▸ EXTRAIT DE PAGE:
Mercredi 20 juin 2018, 14h15, Saint-Quentin-en-Yvelines

 

  Parfois, écrire est difficile. Il y a alors deux solutions : ou bien ne pas écrire, tout simplement, ou bien écrire comme on pense, en partant d’une idée pour aller à une autre, sans se forcer.

  Il m’est difficile d’écrire sur les quatre derniers mois de ce voyage d’un an et demi, quatre mois laissés en arrière pour plonger dans l’inconnu du retour en pays plus si connu – en tous cas inconnu de ces nouveaux yeux, ces yeux trouvés sur le chemin, comme on trouverait une vieille paire de lunettes abandonnée, et dont on se rendrait compte qu’elles nous vont parfaitement.

▸ INFORMATIONS FOURNIES:
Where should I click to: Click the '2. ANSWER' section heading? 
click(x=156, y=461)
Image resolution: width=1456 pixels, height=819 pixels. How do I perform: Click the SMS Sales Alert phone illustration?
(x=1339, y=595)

▸ TÂCHES À RÉALISER:
- 1) Citez le passage du récit de voyage qui commence par « Parfois, écrire est » et se poursuit jusqu'à « sans se forcer. ».
- 2) Écrivez la suite du récit de voyage à partir de sa dernière phrase.

▸ RÉSULTATS DANS L'ORDRE:
- 1)
Parfois, écrire est difficile. Il y a alors deux solutions : ou bien ne pas écrire, tout simplement, ou bien écrire comme on pense, en partant d’une idée pour aller à une autre, sans se forcer.

- 2)
  Des lunettes, c’est justement pour cela que je me trouve maintenant dans ce train de banlieue parisienne, entre Les Essarts le Roi et Versailles. Un rendez-vous de dernière minute, et me voilà en route chez l’ophtalmo pour évaluer le degré de myopie de ces yeux qui, s’ils ont changé, ne voient pas moins flou que les précédents. Or, si le voyage m’a bien appris quelque chose, c’est que voir clair de temps en temps n’est quand même pas désagréable.

  En septembre dernier, alors qu’Anaïs et moi terminions l’une des rares journées de voyage à vélo en Iran, nous installâmes notre campement au bord d’une petite rivière coulant au milieu d’un lit large et désertique, couvert d’arbustes secs, de buissons épineux et d’herbe jaunie. Nous profitâmes de cette nuit d’isolement, dans ce pays où les rencontres sont légion, pour nous asseoir calmement autour d’un feu. Puis, avant de rentrer sous la tente, nous nous brossâmes les dents en regardant les étoiles.

  « Mouaich » dis-je, la bouche pleine de dentifrice. « Ch’est beau mais j’ai géjà vu ges chiels plus c’airs. »

  « Attends, essaie avec ça » répondit Anaïs en me tendant ses lunettes.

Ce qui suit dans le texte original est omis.